SECTION 5.02. Conditions Precedent to Loans and Letters of Credit. In
---------------------------------------------------
addition to the requirements of Section 5.01, as a condition precedent to the
Agent or any Lender making any Loan, or CIT assisting the Borrowers in
establishing, or opening any Letter of Credit, each of the following conditions
precedent shall be fulfilled in a manner satisfactory to the Agent:
(a) Payment of Fees, Etc. The Borrowers shall have paid all fees,
--------------------
costs, expenses and taxes then payable by the Borrower pursuant to Sections 4.01
and 11.05 hereof.
(b) Representations and Warranties; No Event of Default. The
---------------------------------------------------
following statements shall be true, and the submission by the Administrative
Borrower to the Agent of a Notice of Borrowing with respect to a Loan and a
Borrower's acceptance of the proceeds of such Loan, or the submission by a
Borrower of a Letter of Credit Application with respect to a Letter of Credit
and the issuance of such Letter of Credit shall be deemed to be a representation
and warranty by the Borrowers on the date of such Loan and the date of the
issuance of such Letter of Credit that (i) the representations and warranties
contained in Section 6.01 of this Agreement and in each other Loan Document and
certificate or other writing delivered to the Lenders pursuant hereto on or
prior to the date of such Loan or Letter of Credit are correct on and as of such
date as though made on and as of such date; and (ii) no Event of Default or
Potential Default has occurred and is continuing or would result from the making
of the Loan to be made on such date, the issuance of the Letter of Credit to be
issued on such date or the acceptance of the Draft to be accepted on such date.

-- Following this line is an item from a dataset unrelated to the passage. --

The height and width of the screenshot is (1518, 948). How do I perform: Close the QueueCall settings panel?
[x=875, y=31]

(c) Legality. The making of such Loan or the issuance of such Letter
--------
of Credit shall not contravene any law, rule or regulation applicable to the
Agent, CIT, the Lenders or the L/C Issuer.

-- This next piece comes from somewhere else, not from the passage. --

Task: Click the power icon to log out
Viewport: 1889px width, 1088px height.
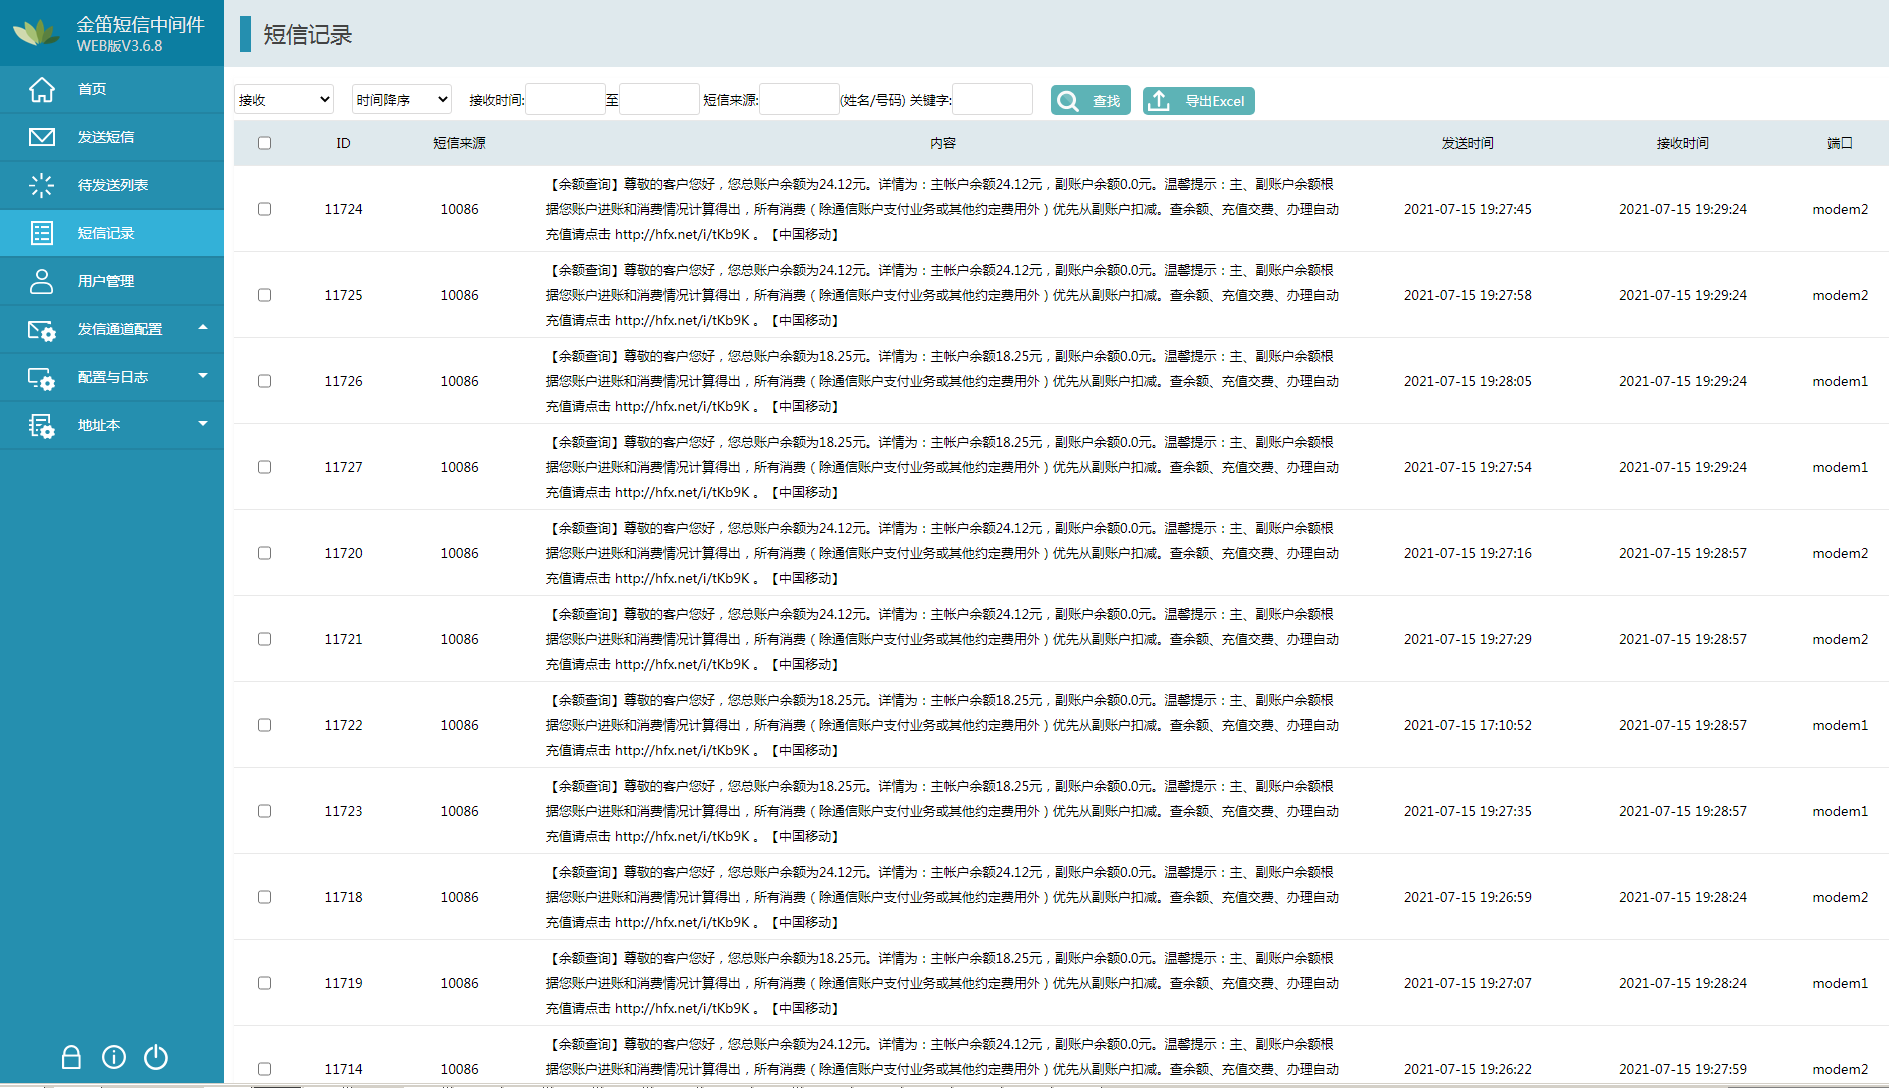Action: [156, 1057]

(d) Notices. Except in the case of a borrowing of a Loan pursuant to
-------
Sections 3.01(a)(ii), 3.07 and 3.08, the Agent shall have received, if requested
by the Agent, a Notice of Borrowing pursuant to Section 2.03 hereof no later
than 12:00 noon on the date of the proposed borrowing with respect to a Loan or
the L/C Issuer shall have received a Letter of Credit Application pursuant to
Section 3.03 hereof not later than 12:00 noon three Business Days prior to the
proposed date of issuance of a Letter of Credit.
(e) Delivery of Documents. The Agent shall have received such other
---------------------
agreements, instruments, approvals, opinions and other documents, each in form
and substance satisfactory to the Agent, as the Agent may reasonably request.

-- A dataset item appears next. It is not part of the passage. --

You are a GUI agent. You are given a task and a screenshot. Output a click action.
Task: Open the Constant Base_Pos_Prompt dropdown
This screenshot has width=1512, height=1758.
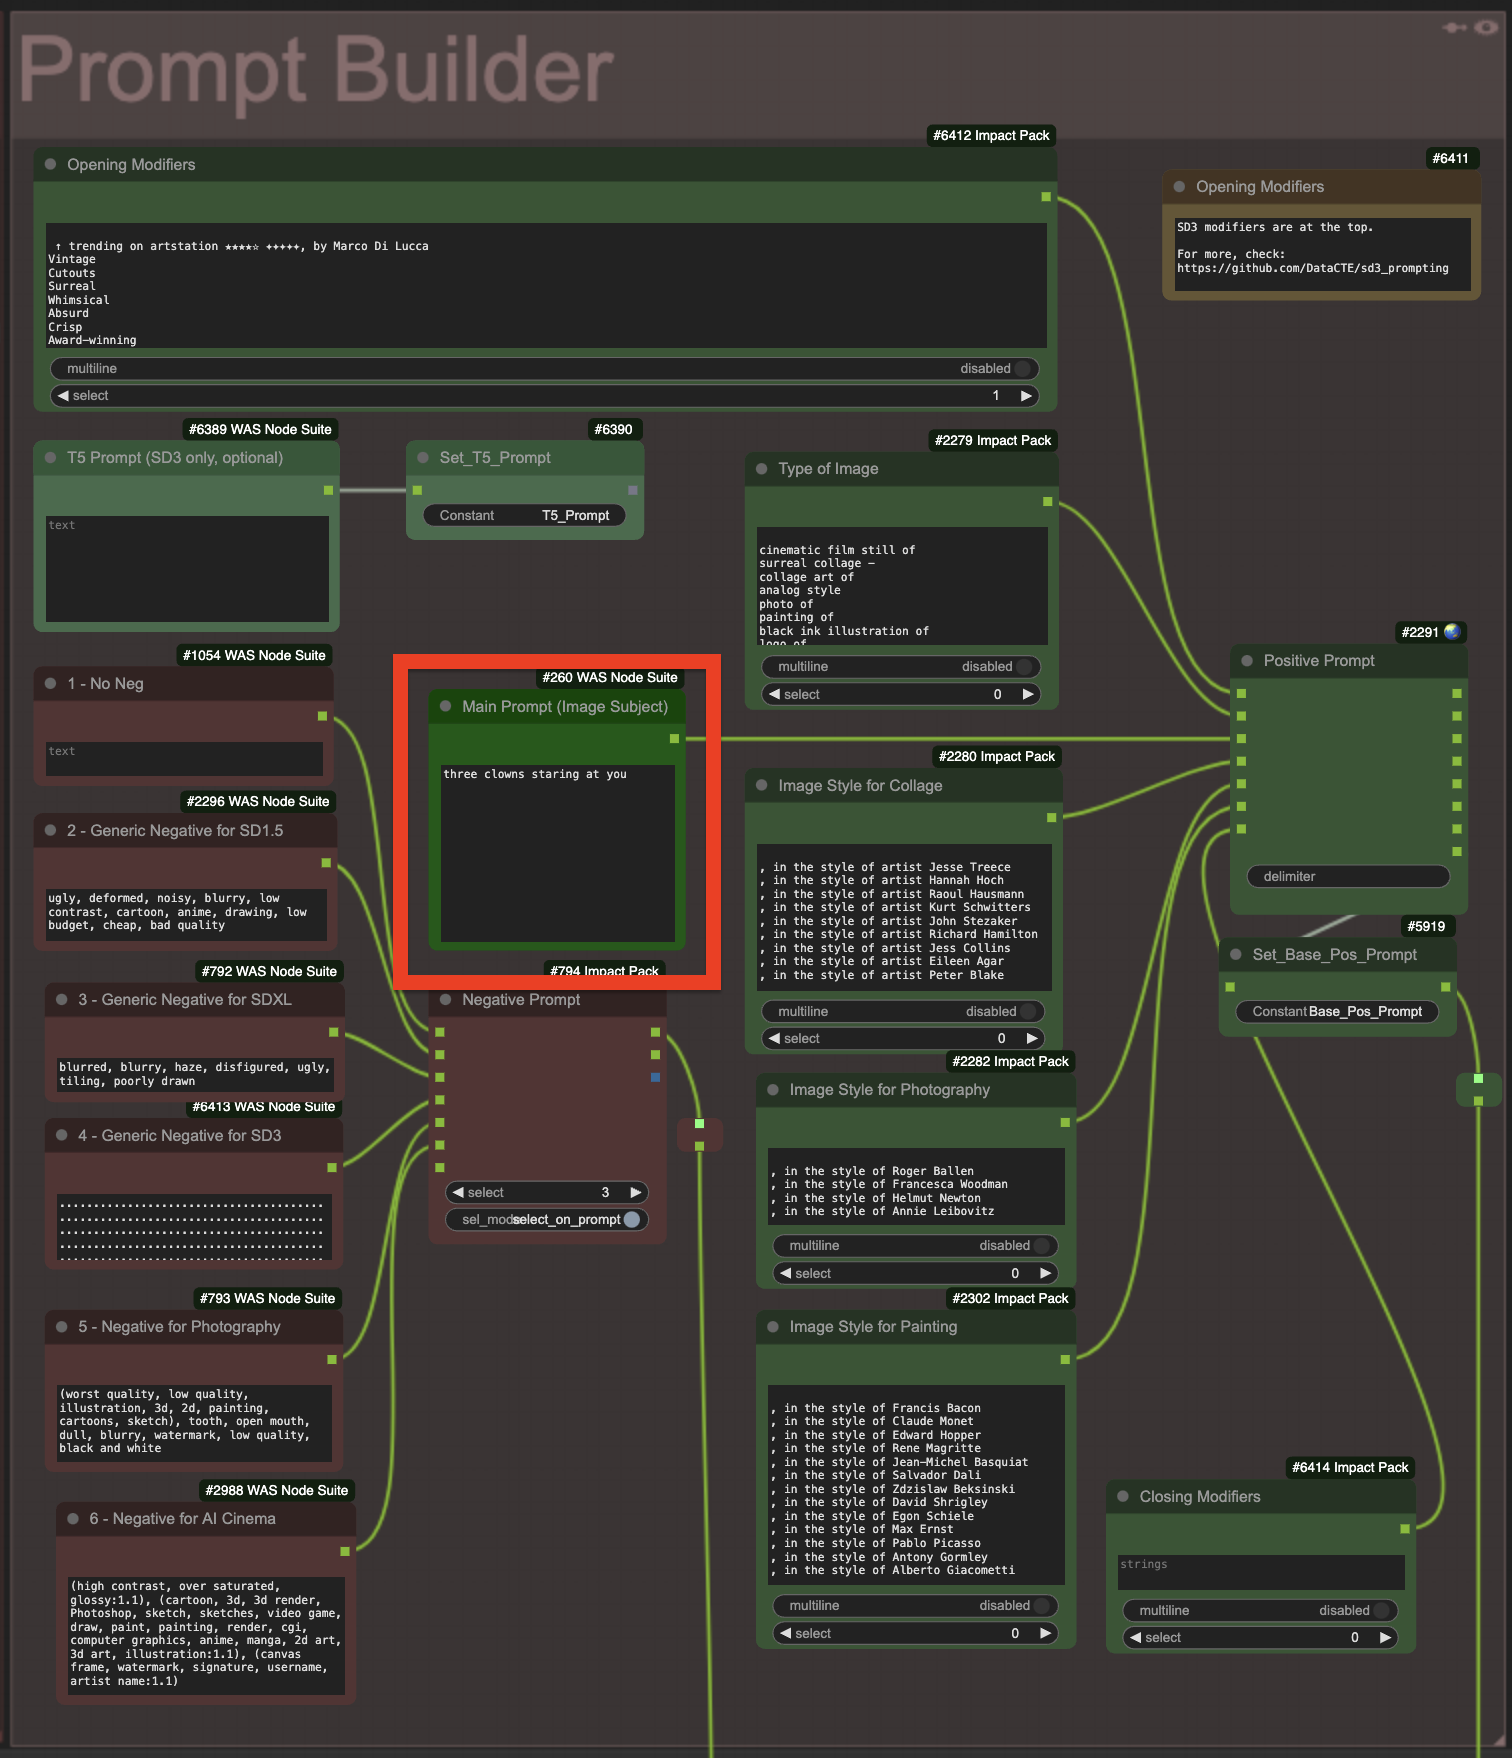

(f) Proceedings; Receipt of Documents. All proceedings in connection
---------------------------------
with the making of such Loan or the issuance of such Letter of Credit and the
other transactions contemplated by this Agreement, and all documents incidental
thereto, shall be satisfactory to the
-36-
Agent and its special counsel, and the Agent and such special counsel shall have
received all such information and such counterpart originals or certified or
other copies of such documents as the Agent or such special counsel may
reasonably request.
ARTICLE VI
REPRESENTATIONS AND WARRANTIES
SECTION 6.01. Representations and Warranties of the Borrower. Each
----------------------------------------------
Borrower and Guarantor represents and warrants as follows:
(a) Organization, Good Standing, Etc. Each Borrower and Corporate
--------------------------------
Guarantor (i) is a corporation or limited liability company duly organized,
validly existing and in good standing under the laws of the state of its
organization set forth in the preamble hereto, (ii) has all requisite power and
authority to conduct its business as now conducted and as presently contemplated
and to make the borrowings hereunder and to consummate the transactions
contemplated hereby, and (iii) is duly qualified to do business and is in good
standing in each jurisdiction in which the character of the properties owned or
leased by it or in which the transaction of its business makes such
qualification necessary.
(b) Authorization, Etc. The execution, delivery and performance by
------------------
each Borrower and Corporate Guarantor of each Loan Document to which it is a
party, (i) have been duly authorized by all necessary action, (ii) do not and
will not contravene the charter, articles of organization, certificate of
formation, by-laws or operating agreement, any applicable law or any contractual
restriction binding on or otherwise affecting it or any of its properties, (iii)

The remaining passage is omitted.